The printed matter in question is an article entitled, "The Nude and the Prudes," reciting in its earlier part that "Home is a community of free spirits, who came out into the woods to escape the polluted atmosphere of priest-ridden, conventional society;" that "one of the liberties enjoyed by the Homeites was the privilege to bathe in evening dress, or with merely the clothes nature gave them, just as they chose," but that "eventually a few prudes got into the community and proceeded in the brutal, unneighborly way of the outside world to suppress the people's freedom," and that they had four persons arrested on the charge of indecent exposure, followed in two cases, it seems, by sentences to imprisonment. "And the perpetrators of this vile action wonder why they are being boycotted." It goes on:
"The well merited indignation of the people has been aroused. Their liberty has been attacked. The first step in the way of subjecting the community to all the persecution of the outside has been taken. If this was let go without resistance, the progress of the prudes would be easy."
It then predicts and encourages the boycott of those who thus interfere with the freedom of Home, concluding: "The boycott will be pushed until these invaders will come to see the
brutal mistake of their action and so inform the people." Thus, by indirection, but unmistakably, the article encourages and incites a persistence in what we must assume would be a breach of the state laws against indecent exposure, and the jury so found.
So far as statutes fairly may be construed in such a way as to avoid doubtful constitutional questions, they should be so construed, United States v. Delaware & Hudson Co., 213 U. S. 366 , and it is to be presumed that state laws will be construed in that way by the state courts.
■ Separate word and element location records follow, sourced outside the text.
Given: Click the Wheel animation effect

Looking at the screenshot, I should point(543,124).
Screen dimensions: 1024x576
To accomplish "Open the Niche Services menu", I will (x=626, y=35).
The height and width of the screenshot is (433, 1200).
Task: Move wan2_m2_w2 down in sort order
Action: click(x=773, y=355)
We understand the state court, by implication, at least, to have read the statute as confined to encouraging an actual breach of law. Therefore the argument that this act is both an unjustifiable restriction of liberty and too vague for a criminal law must fail. It does not appear, and is not likely, that the statute will be construed to prevent publications merely because they tend to produce unfavorable opinions of a particular statute or of law in general. In this present case, the disrespect for law that was encouraged was disregard of it -- an overt breach and technically criminal act. It would be in accord with the usages of English to interpret disrespect as manifested disrespect, as active disregard going beyond the line drawn by the law. That is all that has happened as yet, and we see no reason to believe that the statute will be stretched beyond that point.
If the statute should be construed as going no farther than it is necessary to go in order to bring the defendant within it, there is no trouble with it for want of definiteness. See Nash v. United States, 229 U. S. 373 ; International Harvester Co. v. Kentucky, 234 U. S. 216 . It lays hold of encouragements that, apart from statute, if directed to a particular person's conduct, generally would make him who uttered them guilty of a misdemeanor, if not an accomplice or a principal in the crime encouraged, and deals with the publication of them to a wider and less
selected audience. Laws of this description are not unfamiliar. Of course, we have nothing to do with the wisdom of the defendant, the prosecution, or the act. All that concerns us is that it cannot be said to infringe the Constitution of the United States.